1. Requirements & Scope (5 min)
Functional Requirements
- Users can send text messages to a live stream’s chat in real-time (< 200ms delivery to other viewers)
- All viewers of a stream see messages in a consistent chronological order
- Support rate limiting per user (e.g., 1 message every 2 seconds) and configurable slow mode (streamer sets interval)
- Moderation tools: delete messages, ban users, assign moderators, auto-filter spam/profanity
- Persist chat history so users joining late can load recent messages (last 200 messages on join)
Non-Functional Requirements
- Availability: 99.95% — chat can briefly degrade (delay messages) but should not go fully offline during a stream
- Latency: < 200ms from send to display for 99th percentile viewers. For popular streams (100K+ viewers), < 500ms is acceptable.
- Consistency: Causal ordering per stream is required. All viewers must see messages in the same order. Messages from the same user must appear in order.
- Scale: 100K concurrent streams. Top streams have 500K concurrent viewers. 50K messages/sec globally across all streams. Top streams receive 5,000 messages/sec.
- Durability: Chat history persisted for at least 30 days for moderation review and replay.
2. Estimation (3 min)
Traffic
- 100K concurrent live streams, 50M total concurrent viewers
- 50,000 messages/sec globally (write)
- Fan-out: each message is delivered to all viewers of that stream
- Average stream: 500 viewers.
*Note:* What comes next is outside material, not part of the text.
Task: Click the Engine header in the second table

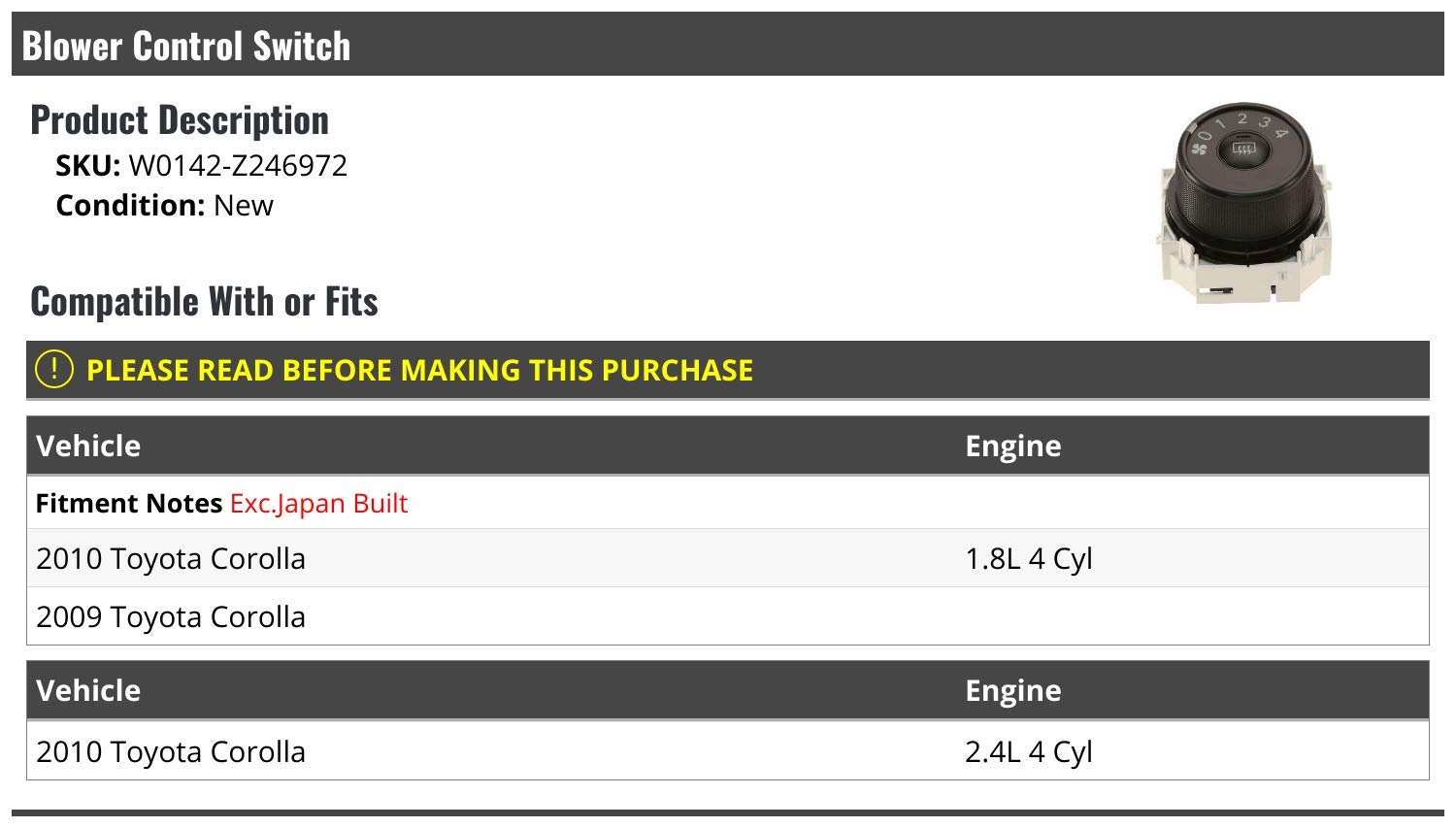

Top stream: 500K viewers.
- Fan-out volume: 50,000 messages/sec × average 500 recipients = 25M message deliveries/sec
Storage
- Average message: 200 bytes (user_id, stream_id, text, timestamp, metadata)
- 50,000 messages/sec × 200 bytes = 10 MB/sec = 864 GB/day
- 30-day retention = ~26 TB (compressible to ~5 TB with gzip)
Connection State
- 50M concurrent WebSocket connections
- Each connection: ~10 KB memory overhead (buffers, metadata)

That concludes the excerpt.